ECB purchase of assets stimulate lending in Eurozone

Noam Stiekema

The European Central Bank said that its program for the purchase of assets stimulate lending in the Eurozone, although some European lenders are experiencing considerable difficulties. ECB started buying private assets last year and expand the program in March, including government bonds to revive inflation. In its bank lending survey for the first quarter of […]

Eur

EurThe European Central Bank said that its program for the purchase of assets stimulate lending in the Eurozone, although some European lenders are experiencing considerable difficulties. ECB started buying private assets last year and expand the program in March, including government bonds to revive inflation. In its bank lending survey for the first quarter of 2015, released Tuesday, the Frankfurt-based institution said that the strategy is already having an impact.

“The banks of the euro area suggest that use the additional liquidity from their sales of marketable assets associated with the program, especially for lending. The program to buy assets seems to be effective in supporting lending to the economy of the Eurozone”, said ECB.

ECB President Mario Draghi said that the institution plans to spend 60 billion EUR per month until at least September 2016, which will raise prices for consumers and boost the supply of credit.

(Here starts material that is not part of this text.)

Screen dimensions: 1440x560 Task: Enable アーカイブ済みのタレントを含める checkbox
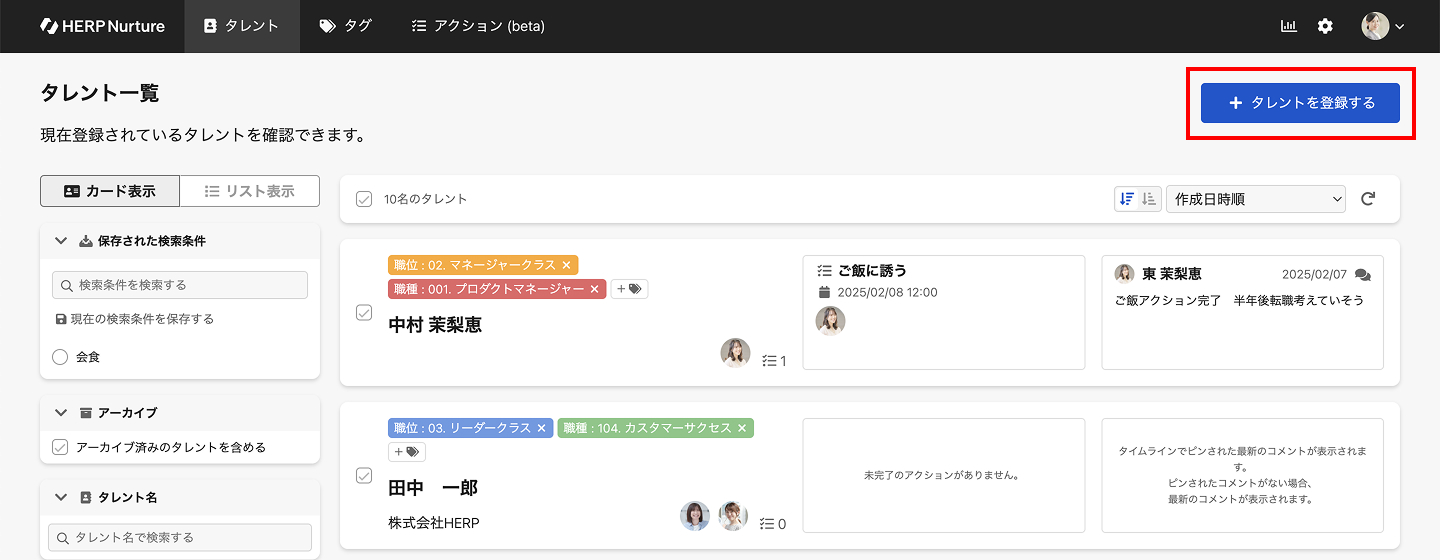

Yet almost one fifth of the region’s banks expect profits to retreat due to the decline in net interest margins. The central bank will hold monetary policy meeting in Frankfurt on Wednesday to assess the quantitative easing strategy.

In Germany, where the Bundesbank and its President Jens Vaydman led opposition to large-scale bond purchases, almost no bank intends to sell assets according to a national survey released Tuesday. German lenders also indicated that the program does not expect the ECB’s quantitative easing have some impact on credit standards. The survey among Eurozone showed that 28% of banks in the region use the additional liquidity to provide loans to businesses. 17 percent said they use the funds for mortgages and 18 percent – for consumer credit and other loans to households.

Most banks said they also intend to use the additional liquidity to increase lending in these categories over the next six months. Almost half of the banks surveyed, even said that the program for the purchase of assets had a positive effect on their conditions of market financing. However, a net 18% of Eurozone banks have stated that the program will have a negative impact on their profitability over the next six months.